The three of them had sat at the dining table. Mark opened the file and showed the first picture of the woman taken by the surveillance camera in the Telluride, Colorado, gallery. ‘‘We identified her as one Nada Marić, an operative with ties to the bad guys in the Balkans and, through them, terrorist cells in Europe and the Middle East.’’
He took out the second photo of Marić during the meet with Lala Warren, glanced at Annabelle, and set it on the table. The colonel’s complexion drained of color. ‘‘She and your wife grew up together, sir.

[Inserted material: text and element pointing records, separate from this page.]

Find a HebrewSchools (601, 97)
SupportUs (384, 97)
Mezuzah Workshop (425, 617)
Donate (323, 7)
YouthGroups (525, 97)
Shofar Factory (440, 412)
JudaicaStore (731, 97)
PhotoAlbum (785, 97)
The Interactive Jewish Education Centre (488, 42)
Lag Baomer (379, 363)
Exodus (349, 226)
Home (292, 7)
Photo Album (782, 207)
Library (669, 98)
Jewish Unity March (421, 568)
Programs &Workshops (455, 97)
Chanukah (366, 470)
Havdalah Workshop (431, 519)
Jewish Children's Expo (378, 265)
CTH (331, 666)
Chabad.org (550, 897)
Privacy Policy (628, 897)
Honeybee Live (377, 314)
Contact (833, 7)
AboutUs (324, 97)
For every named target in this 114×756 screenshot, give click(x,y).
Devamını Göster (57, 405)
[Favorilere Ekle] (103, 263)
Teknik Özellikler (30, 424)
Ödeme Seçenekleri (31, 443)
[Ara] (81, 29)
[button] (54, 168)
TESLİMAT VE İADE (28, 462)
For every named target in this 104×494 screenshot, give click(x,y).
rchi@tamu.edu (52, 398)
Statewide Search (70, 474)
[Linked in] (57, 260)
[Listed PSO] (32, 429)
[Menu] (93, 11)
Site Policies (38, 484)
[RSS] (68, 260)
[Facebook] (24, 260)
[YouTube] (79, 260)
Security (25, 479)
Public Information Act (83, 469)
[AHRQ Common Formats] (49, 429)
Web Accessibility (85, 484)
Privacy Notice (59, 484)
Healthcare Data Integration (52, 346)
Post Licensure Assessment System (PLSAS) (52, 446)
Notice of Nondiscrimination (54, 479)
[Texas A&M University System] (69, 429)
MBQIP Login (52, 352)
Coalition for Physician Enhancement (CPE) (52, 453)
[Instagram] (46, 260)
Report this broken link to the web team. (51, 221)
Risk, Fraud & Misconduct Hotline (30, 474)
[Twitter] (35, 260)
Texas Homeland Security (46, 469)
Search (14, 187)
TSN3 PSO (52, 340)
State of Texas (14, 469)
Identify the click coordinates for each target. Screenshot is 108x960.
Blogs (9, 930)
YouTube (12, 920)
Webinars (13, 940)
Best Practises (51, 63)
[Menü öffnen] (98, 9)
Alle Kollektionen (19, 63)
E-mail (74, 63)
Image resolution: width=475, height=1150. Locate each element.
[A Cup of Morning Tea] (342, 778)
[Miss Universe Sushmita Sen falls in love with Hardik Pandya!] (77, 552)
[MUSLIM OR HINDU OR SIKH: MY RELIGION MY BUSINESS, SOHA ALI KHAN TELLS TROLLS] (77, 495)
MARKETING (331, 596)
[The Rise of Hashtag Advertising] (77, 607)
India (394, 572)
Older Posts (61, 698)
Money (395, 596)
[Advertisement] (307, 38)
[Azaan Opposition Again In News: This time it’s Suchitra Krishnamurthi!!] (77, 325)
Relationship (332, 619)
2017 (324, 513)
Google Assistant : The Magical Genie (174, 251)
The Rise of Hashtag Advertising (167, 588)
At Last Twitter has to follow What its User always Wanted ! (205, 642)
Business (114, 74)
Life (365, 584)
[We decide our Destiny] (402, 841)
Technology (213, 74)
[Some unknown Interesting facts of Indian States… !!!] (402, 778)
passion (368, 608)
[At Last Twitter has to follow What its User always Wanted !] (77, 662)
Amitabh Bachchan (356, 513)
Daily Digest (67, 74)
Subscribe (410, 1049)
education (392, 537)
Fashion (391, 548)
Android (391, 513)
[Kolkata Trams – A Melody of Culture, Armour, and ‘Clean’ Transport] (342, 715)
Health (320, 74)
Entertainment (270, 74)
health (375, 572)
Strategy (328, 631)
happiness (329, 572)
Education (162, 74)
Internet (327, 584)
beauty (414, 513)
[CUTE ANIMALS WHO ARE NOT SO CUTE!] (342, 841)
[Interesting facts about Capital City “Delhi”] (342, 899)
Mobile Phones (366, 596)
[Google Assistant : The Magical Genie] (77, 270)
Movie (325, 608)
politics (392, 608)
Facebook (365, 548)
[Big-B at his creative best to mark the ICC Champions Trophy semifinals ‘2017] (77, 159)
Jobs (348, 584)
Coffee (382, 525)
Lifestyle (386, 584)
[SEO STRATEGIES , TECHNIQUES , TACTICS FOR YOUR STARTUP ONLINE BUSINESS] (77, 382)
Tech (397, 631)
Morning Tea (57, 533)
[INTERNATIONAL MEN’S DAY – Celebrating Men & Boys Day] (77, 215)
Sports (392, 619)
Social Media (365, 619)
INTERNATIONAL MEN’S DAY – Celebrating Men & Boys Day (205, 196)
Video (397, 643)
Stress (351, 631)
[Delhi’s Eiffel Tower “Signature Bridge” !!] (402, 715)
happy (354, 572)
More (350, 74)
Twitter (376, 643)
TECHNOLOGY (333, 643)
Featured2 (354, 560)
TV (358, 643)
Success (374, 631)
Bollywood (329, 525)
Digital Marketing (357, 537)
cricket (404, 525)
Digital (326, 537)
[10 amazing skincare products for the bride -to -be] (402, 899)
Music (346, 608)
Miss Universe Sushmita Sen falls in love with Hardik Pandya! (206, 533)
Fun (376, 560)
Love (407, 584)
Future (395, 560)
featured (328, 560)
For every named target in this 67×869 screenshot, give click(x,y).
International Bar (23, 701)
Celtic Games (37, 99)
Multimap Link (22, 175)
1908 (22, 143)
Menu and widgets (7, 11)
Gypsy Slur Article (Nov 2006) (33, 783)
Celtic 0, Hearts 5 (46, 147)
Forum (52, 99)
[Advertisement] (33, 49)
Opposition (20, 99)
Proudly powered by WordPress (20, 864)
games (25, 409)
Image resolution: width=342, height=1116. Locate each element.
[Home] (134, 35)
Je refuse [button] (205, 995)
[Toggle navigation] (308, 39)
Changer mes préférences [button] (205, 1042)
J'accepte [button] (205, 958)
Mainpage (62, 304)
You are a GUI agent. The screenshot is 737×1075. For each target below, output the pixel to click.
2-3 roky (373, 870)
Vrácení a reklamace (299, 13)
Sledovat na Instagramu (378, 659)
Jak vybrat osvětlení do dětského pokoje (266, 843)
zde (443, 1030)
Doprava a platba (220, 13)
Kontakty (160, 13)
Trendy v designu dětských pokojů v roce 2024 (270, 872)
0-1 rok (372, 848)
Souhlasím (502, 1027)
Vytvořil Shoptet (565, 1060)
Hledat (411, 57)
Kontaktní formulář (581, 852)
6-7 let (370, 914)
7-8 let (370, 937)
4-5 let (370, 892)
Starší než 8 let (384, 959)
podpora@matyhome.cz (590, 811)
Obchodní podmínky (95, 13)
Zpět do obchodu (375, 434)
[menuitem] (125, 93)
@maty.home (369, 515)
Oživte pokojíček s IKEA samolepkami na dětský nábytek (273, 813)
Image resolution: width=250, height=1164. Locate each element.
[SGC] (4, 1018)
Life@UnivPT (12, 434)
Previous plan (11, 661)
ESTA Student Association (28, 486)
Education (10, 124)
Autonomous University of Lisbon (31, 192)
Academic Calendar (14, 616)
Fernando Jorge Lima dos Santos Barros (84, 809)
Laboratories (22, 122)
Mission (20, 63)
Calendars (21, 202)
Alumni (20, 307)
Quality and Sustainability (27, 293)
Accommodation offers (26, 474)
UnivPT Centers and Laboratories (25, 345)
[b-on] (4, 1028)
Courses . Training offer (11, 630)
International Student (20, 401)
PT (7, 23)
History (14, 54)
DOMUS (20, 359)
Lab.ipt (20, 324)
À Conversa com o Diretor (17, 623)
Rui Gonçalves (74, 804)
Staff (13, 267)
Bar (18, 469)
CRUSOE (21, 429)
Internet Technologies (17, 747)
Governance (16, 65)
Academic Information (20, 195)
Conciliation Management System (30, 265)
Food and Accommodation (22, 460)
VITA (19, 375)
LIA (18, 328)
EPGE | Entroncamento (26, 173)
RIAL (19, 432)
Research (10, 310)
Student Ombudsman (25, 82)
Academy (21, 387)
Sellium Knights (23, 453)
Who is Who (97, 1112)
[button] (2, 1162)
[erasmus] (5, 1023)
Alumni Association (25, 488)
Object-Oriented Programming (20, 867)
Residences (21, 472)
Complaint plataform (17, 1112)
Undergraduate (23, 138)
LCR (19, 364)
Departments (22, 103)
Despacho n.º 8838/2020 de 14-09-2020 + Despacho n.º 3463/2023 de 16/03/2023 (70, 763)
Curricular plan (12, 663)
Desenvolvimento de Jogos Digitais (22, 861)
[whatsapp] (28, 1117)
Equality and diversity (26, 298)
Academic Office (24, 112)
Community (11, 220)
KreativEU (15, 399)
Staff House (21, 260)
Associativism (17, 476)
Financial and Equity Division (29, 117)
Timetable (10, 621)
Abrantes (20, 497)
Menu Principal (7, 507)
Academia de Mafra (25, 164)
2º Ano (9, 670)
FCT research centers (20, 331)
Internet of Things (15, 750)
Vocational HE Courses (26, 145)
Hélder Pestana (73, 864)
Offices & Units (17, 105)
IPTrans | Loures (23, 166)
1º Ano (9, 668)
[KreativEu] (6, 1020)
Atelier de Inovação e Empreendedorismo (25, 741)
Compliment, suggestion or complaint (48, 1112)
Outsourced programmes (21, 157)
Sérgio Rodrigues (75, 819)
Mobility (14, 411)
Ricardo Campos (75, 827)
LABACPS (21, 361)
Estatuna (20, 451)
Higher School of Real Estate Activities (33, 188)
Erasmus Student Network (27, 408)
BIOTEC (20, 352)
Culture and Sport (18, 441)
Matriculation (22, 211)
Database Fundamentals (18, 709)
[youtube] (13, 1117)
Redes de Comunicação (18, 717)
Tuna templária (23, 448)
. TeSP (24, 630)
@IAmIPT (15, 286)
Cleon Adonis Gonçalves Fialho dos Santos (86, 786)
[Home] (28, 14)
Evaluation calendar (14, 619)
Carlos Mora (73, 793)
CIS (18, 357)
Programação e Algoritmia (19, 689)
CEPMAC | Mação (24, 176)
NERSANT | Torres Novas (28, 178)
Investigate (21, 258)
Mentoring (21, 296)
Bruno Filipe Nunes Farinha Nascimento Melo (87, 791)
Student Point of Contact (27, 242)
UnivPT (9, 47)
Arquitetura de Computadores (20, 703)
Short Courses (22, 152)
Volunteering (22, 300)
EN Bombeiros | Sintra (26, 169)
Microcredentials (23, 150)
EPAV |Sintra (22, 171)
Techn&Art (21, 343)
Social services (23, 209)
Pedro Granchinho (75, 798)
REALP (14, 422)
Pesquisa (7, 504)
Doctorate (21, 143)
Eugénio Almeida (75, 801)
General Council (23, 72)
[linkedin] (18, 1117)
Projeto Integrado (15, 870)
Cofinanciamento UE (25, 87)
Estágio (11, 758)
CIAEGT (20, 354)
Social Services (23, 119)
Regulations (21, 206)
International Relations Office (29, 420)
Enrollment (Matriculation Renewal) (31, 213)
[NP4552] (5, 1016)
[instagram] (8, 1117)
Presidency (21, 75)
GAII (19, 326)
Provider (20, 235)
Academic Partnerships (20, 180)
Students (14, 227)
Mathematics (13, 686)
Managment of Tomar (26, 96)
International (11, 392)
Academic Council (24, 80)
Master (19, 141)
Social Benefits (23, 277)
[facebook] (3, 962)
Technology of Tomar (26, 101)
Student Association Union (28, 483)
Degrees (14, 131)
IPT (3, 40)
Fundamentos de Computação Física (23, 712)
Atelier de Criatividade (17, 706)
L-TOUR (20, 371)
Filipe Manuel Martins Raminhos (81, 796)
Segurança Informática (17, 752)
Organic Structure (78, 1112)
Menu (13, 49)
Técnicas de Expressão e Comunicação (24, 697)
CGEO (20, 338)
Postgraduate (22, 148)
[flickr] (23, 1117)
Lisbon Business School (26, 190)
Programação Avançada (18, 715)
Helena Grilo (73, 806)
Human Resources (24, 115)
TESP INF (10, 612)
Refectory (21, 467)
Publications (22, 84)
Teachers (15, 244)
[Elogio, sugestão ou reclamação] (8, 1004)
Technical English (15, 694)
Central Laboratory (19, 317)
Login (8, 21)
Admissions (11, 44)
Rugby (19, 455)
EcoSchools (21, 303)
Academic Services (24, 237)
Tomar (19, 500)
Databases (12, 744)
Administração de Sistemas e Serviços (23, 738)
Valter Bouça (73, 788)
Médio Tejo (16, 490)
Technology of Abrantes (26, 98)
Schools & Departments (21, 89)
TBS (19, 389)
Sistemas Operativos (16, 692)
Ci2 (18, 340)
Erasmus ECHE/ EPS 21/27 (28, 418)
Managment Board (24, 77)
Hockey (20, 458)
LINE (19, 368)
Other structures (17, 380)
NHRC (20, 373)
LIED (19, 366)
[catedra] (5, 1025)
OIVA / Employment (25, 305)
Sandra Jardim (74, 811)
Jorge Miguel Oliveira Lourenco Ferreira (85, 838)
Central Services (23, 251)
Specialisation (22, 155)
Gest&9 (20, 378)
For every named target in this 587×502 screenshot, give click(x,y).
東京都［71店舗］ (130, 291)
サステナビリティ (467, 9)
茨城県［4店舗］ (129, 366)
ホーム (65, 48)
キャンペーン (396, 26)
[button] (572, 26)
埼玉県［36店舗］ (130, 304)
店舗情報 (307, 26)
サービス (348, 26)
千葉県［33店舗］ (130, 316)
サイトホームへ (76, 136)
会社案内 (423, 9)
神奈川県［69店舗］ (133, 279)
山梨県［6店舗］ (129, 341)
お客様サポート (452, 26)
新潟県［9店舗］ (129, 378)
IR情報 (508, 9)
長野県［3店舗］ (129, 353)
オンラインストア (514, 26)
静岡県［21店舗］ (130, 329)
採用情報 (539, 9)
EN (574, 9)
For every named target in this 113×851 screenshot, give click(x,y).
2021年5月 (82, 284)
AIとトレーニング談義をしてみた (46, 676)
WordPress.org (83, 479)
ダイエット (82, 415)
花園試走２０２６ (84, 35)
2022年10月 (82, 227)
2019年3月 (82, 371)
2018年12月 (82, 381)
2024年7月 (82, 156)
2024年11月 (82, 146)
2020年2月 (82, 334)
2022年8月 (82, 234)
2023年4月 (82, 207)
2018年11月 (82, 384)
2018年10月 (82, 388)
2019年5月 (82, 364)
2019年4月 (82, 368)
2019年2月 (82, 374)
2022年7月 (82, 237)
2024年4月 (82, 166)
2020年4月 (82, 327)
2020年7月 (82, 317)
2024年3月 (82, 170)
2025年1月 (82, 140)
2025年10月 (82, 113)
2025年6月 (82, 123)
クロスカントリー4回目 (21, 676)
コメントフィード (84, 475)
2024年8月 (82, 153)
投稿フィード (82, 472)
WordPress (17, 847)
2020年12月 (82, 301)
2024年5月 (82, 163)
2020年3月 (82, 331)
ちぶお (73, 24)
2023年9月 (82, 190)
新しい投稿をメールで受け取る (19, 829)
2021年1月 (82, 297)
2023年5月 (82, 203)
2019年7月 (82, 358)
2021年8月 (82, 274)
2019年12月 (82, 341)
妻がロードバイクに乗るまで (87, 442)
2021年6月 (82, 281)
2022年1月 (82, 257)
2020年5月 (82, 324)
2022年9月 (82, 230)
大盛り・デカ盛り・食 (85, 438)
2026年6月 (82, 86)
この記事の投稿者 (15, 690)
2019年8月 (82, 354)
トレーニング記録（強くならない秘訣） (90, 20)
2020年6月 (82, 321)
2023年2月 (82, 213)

It appears that since she’s come to Washington, Lala has been engaged in espionage.’’
Following a long moment of silence, the colonel spoke in a deadly cold voice. ‘‘And you know this how?’’
Annabelle spoke. ‘‘Once we had Marić’s name, we were able to backtrack her movements. That led us to a computer in an apartment in Manhattan that provided answers to most of our questions.’’
‘‘E-mail? That’s stupid.’’
‘‘This wasn’t a sophisticated espionage ring, sir,’’ Mark said. ‘‘This was two childhood friends brokering information for cash. As so often happens, success made them greedy and that caused trouble for everyone.’’
‘‘Explain what happened.’’
Mark handed over a stack of printed e-mails. ‘‘Using these e-mails as a starting place, we pieced together the story of how the Fixers became targets. It appears that Nada made an enemy of a Slovenian gangster after she took his money and failed to deliver on something unrelated to your wife. The gangster wanted her taken down, but he didn’t want it traced back to him. He went to Dennis Nelson and offered to sell him the name of a traitor connected to the Fixers. But the Slovenian died before giving up the name.’’
‘‘Who killed the Slovenian?’’
‘‘We haven’t turned up definitive proof, but we suspect Marić did him. After the gangster’s death, Nelson decided to investigate on his own. His fatal mistake was to say too much when your wife answered the phone.’’
Colonel Warren didn’t speak, but wearily closed his eyes.